Most traversability estimation techniques divide off-road terrain into traversable (e.g., pavement, gravel, and grass) and non-traversable (e.g., boulders, vegetation, and ditches) regions and then inform subsequent planners to produce trajectories on the traversable part. However, recent research demonstrated that wheeled robots can traverse vertically challenging terrain (e.g., extremely rugged boulders comparable in size to the vehicles themselves), which unfortunately would be deemed as non-traversable by existing techniques. Motivated by such limitations, this work aims at identifying the traversable from the seemingly non-traversable, vertically challenging terrain based on past kinodynamic vehicle-terrain interactions in a data-driven manner. Our new Traverse the Non-Traversable(TNT) traversability estimator can efficiently guide a down-stream sampling-based planner containing a high-precision 6-DoF kinodynamic model, which becomes deployable onboard a small-scale vehicle. Additionally, the estimated traversability can also be used as a costmap to plan global and local paths without sampling. Our experiment results show that TNT can improve planning performance, efficiency, and stability by 50%, 26.7%, and 9.2% respectively on a physical robot platform.
Paper Structure (19 sections, 10 equations, 5 figures, 1 table)
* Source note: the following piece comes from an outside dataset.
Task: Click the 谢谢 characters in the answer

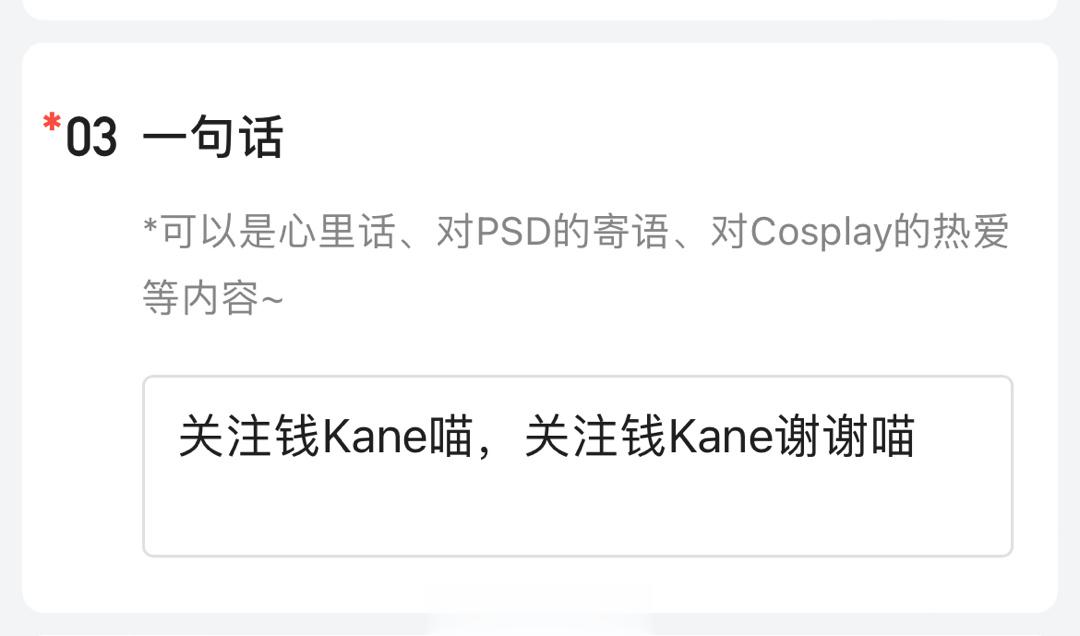Action: (x=821, y=437)
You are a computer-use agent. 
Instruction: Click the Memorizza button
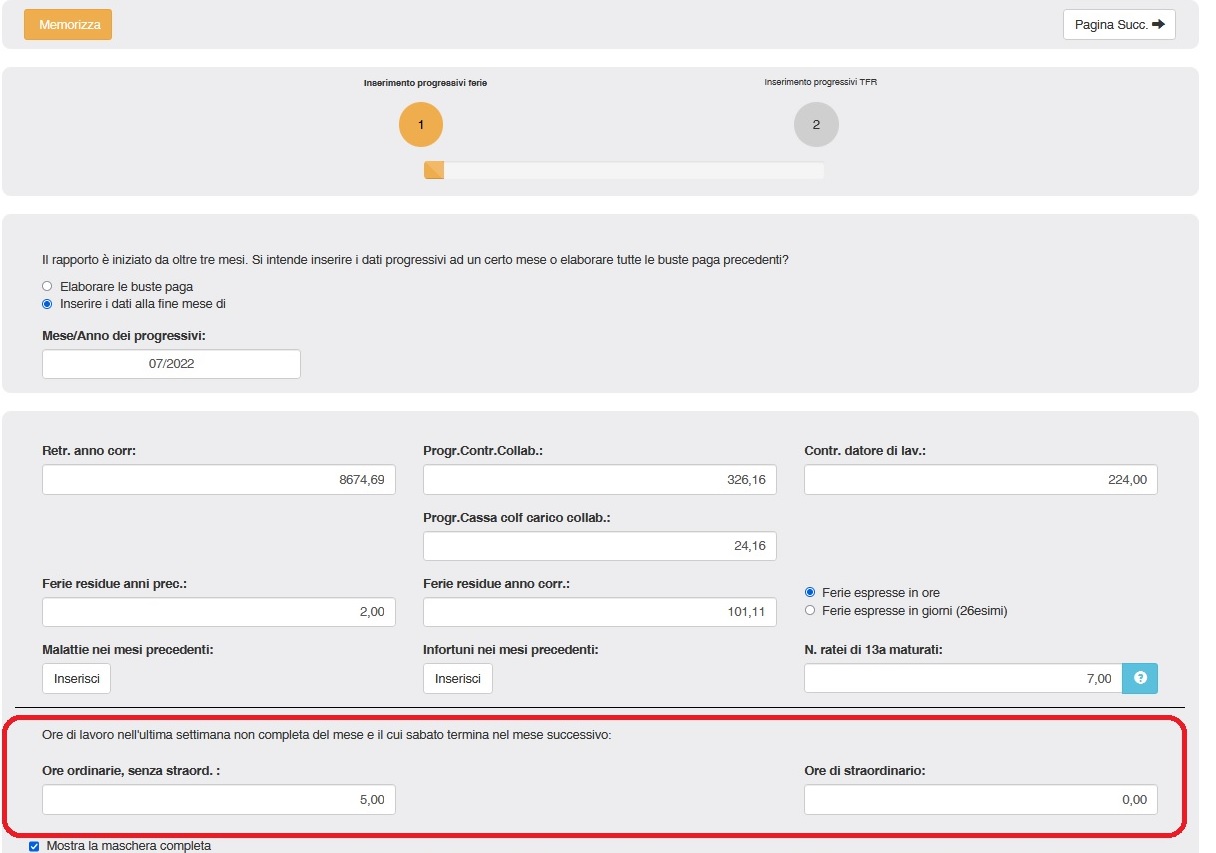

This paper contains 19 sections, 10 equations, 5 figures, 1 table.

Figures (5)

  • Figure 1: Guided by our tnt traversability estimator, a sampling-based motion planner with a high-precision kinodynamic model quickly converges to safe trajectories on vertically challenging terrain (bottom, colored traversability map), whereas without the tnt traversability map the planner gets stuck at exploring completely non-traversable area (top, white boulder on the black-white elevation map).
  • Figure 2: tnt Overview. Based on terrain patches $p$ on the elevation map $E_i$, three predictors produce roll and pitch angles , velocity uncertainty $(\mu^{\Delta \mathbf{v}}, \sigma^{\Delta \mathbf{v}})$, and pose prediction uncertainty $(\mu^{\Delta \mathbf{q}}, \sigma^{\Delta \mathbf{q}})$, which are combined by $\mathbf{w}_1$, $\mathbf{w}_2$, and $\mathbf{w}_3$ to generate patch-wise traversability values; All traversability values form a traversability map $\text{Tm}_i$, which a map-wise traversability map estimator ($e_\eta(\cdot)$) learns to reconstruct based on terrain patch $E_i$.
  • Figure 3: Roll and Pitch Model.
  • Figure 4: Traversability Map Generated by tnt. The color gradient represents traversability, with blue areas indicating easily traversable terrain and red areas signifying challenging or non-traversable regions. The overlaid path represents the optimal route calculated by the A* algorithm.
  • Figure 5: tnt Indoor Experiments and Outdoor Demonstration.